GIVEN TEXT:
☆ ☆ ☆ ☆ ☆ ☆ ☆
This paper was recently posted to the ArXiV: https://arxiv.org/abs/2503.21934
It claims that SOTA LLMs achieved surprisingly low scores on this year's USAMO, achieving less that 5% on average.
In some discussions of this paper I've seen AI defenders claim that the paper is fake.
This weekend I will look into the paper's methodology, try to recreate their results with the models I have access to (Deepseek, o3 mini, Claude 3.7 thinking) if things are still unclear, and determine whether I think the paper's results are substantially true.
Possible resolutions are:
100%, the paper's results seem basically correct.
80%, the main thrust is correct but it seems like models performed particularly badly in their tests or they graded unnecessarily harshly.
50%, I am more confused than I am now and don't form an internal consensus.
20%, the paper's results are substantially, but not wholly, incorrect in my view.
0%, this seems like a fake paper to me/is completely wrong
My credentials and current epistemic status:
Former USAMO competitor and current PhD student in math.
Significant AI skeptic compared to most of Manifold, but probably not compared to general population.
The results of this paper were surprising to me, I would have expected much better performance.
Since the resolution criteria are subjective, I will not trade in this market.
Resolved! My results/notes from looking into this, for review and/or critique:
I got responses that to me seemed similar to the ones achieved in the paper, so I don't think contamination was a major issue.
The grading criteria seemed basically correct for standard Olympiad scoring.
I got useful first steps on P1 and P4 noticeably more often than I would have expected for a 100% resolution, but the follow-through was noticeably and correspondingly worse on those as well.
My p(AGI) has gone down slightly! My rough guess is that there's a procedural component to problem-solving than I realized, which computational approaches do well, and there's an intelligence/reasoning-based component, which they do poorly. LLM progress is often seen as progress on the reasoning-based component, and maybe is to some extent, but it could also just be showing that the procedural component is bigger than we realize. On P1 in particular, it really shouldn't be difficult at all to go from a closed form for the digits to a full solution, and no model from the study does it ever afaict. My AGI update concretely is: intelligence is narrower than I realized, and can be approximated better than I realized by semantic pattern-recognition, but is further out than I realized as well.
☆ ☆ ☆ ☆ ☆ ☆ ☆
EXERCISE 1:
According to the market post on the USAMO paper, what average score did the paper claim state-of-the-art LLMs achieved on this year's USAMO?
EXERCISE 2:
Write the next part of the market post on the USAMO paper, starting after its final sentence.
The listing that follows comes from a separate source and is unrelated to the market post.
☆ ☆ ☆ ☆ ☆ ☆ ☆
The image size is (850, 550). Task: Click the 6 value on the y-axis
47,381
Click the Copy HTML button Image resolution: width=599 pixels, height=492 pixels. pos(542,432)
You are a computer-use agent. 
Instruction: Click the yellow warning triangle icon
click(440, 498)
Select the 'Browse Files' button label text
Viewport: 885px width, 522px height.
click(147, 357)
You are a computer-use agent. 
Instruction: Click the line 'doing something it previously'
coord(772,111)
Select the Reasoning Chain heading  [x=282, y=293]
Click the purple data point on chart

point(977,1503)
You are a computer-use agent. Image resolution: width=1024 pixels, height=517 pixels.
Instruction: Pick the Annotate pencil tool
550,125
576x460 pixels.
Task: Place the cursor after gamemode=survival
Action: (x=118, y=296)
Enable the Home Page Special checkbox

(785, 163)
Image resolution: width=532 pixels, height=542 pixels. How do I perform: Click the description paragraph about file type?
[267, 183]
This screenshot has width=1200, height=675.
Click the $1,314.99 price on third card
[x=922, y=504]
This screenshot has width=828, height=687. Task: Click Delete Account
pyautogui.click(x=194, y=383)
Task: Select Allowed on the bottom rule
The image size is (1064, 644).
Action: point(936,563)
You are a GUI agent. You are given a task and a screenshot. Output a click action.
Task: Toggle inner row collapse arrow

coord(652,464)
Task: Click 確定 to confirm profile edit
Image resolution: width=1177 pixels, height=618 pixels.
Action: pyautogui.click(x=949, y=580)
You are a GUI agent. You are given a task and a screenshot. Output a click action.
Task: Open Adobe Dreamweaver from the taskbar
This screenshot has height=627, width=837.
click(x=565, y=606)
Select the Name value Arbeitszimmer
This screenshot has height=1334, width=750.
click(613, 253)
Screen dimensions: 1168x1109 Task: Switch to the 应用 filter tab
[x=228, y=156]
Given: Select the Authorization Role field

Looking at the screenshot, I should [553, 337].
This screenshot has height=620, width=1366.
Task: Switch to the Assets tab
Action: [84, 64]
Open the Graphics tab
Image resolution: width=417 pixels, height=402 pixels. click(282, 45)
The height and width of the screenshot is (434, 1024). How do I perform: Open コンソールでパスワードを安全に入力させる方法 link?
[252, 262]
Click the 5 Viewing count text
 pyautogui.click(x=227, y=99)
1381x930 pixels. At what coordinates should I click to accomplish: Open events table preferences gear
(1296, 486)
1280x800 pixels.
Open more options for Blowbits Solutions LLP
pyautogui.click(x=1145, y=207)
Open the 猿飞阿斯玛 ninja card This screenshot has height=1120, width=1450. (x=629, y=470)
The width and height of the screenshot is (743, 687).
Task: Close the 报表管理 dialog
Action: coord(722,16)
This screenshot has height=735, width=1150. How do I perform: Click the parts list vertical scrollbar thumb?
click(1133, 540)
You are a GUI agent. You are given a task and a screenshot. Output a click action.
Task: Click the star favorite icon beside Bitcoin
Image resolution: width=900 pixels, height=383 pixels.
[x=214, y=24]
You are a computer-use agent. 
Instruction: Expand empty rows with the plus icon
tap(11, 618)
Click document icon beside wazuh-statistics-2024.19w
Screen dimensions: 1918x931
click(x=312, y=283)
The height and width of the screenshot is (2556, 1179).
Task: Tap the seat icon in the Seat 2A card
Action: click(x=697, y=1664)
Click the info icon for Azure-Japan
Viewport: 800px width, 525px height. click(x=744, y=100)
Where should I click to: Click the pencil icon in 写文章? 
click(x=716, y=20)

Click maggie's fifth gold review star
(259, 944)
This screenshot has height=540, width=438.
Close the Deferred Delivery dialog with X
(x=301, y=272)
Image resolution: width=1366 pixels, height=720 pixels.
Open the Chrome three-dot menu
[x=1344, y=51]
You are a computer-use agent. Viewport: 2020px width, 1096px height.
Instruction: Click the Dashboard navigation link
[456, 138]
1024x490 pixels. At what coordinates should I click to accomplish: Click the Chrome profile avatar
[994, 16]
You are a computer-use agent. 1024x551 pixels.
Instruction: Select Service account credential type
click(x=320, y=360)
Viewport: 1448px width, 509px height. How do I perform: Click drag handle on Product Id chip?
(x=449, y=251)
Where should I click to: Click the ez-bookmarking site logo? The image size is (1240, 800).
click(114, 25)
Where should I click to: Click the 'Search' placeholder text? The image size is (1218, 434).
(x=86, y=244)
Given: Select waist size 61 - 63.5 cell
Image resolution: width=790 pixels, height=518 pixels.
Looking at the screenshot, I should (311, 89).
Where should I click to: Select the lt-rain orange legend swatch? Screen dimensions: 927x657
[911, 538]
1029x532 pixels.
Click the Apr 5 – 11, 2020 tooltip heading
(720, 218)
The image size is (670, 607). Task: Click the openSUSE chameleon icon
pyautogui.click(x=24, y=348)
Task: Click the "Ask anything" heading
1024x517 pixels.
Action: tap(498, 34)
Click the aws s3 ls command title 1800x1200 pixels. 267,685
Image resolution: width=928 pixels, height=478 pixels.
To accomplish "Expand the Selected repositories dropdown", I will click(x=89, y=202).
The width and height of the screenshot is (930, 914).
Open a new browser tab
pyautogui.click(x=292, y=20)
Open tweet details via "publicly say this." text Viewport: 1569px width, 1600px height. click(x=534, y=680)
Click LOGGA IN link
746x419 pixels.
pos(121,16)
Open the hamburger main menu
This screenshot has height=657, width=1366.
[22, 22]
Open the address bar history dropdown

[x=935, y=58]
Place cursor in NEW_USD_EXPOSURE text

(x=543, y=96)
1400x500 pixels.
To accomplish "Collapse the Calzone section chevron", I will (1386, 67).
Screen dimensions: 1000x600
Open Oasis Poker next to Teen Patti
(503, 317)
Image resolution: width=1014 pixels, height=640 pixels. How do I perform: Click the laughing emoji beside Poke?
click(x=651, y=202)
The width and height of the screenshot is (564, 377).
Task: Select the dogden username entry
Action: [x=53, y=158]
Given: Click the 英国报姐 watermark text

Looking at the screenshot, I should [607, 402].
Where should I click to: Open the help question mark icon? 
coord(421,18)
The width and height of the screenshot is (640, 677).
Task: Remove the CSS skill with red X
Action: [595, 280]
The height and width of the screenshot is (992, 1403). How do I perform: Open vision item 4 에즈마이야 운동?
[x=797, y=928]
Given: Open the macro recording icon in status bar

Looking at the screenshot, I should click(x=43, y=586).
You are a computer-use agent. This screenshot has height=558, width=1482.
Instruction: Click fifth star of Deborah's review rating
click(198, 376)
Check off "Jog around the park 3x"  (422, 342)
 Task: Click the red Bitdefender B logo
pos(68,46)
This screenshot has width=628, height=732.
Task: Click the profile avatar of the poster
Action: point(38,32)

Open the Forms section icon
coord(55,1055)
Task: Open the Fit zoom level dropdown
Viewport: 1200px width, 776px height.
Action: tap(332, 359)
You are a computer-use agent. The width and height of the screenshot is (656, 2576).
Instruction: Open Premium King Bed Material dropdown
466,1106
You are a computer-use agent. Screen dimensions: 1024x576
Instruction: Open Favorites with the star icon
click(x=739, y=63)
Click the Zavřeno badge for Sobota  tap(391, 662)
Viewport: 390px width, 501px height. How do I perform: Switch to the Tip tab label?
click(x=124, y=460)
☆ ☆ ☆ ☆ ☆ ☆ ☆
EXERCISE OUTPUT 1:
Less than 5% on average.

EXERCISE OUTPUT 2:
Gemini 2.5 consistently gets P1 and P4, which is good! I do not really know how to interpret this fact, though. Subjectively, there's not enough playing-around in the CoT? Like, the model almost always wants to go simple case -> conjecture -> full proof, which is a fine strategy but not the only one. A much better strategy is almost always taking a complex thing (like n^k in base 2n) and breaking it down into parts that can be fiddled around with, and the models all really hate fiddling anywhere except the beginning of their thought process, at least as far as CoT reflects.
(Also: the amount of intelligence needed to turn the idea for P1/P4 into a proof is really a very small sliver of a shadow of something, it's not hard. Graphs showing that performance from, say, o3-mini to Gemini 2.5 jumps from 0% of possible points to 25% of possible points are not reflecting that we are a quarter of the way to 100%, do not believe that they are.)
Overall, conclusion of the paper seems more correct than I expected even conditioned on me finding it largely correct, so 100% seems like the appropriate resolution.
Aesthetic and non-resolution notes: P1 is worth playing around with if you are computer-brained. P6 is gorgeous (apparently problems like this are now more common in contest math, but they weren't when I was competing). P5 is also beautiful and worth a look if you are already experienced in contest math. P3 and P4 were not really to my taste, mostly I just hate drawing, P2 I'm not sure about yet.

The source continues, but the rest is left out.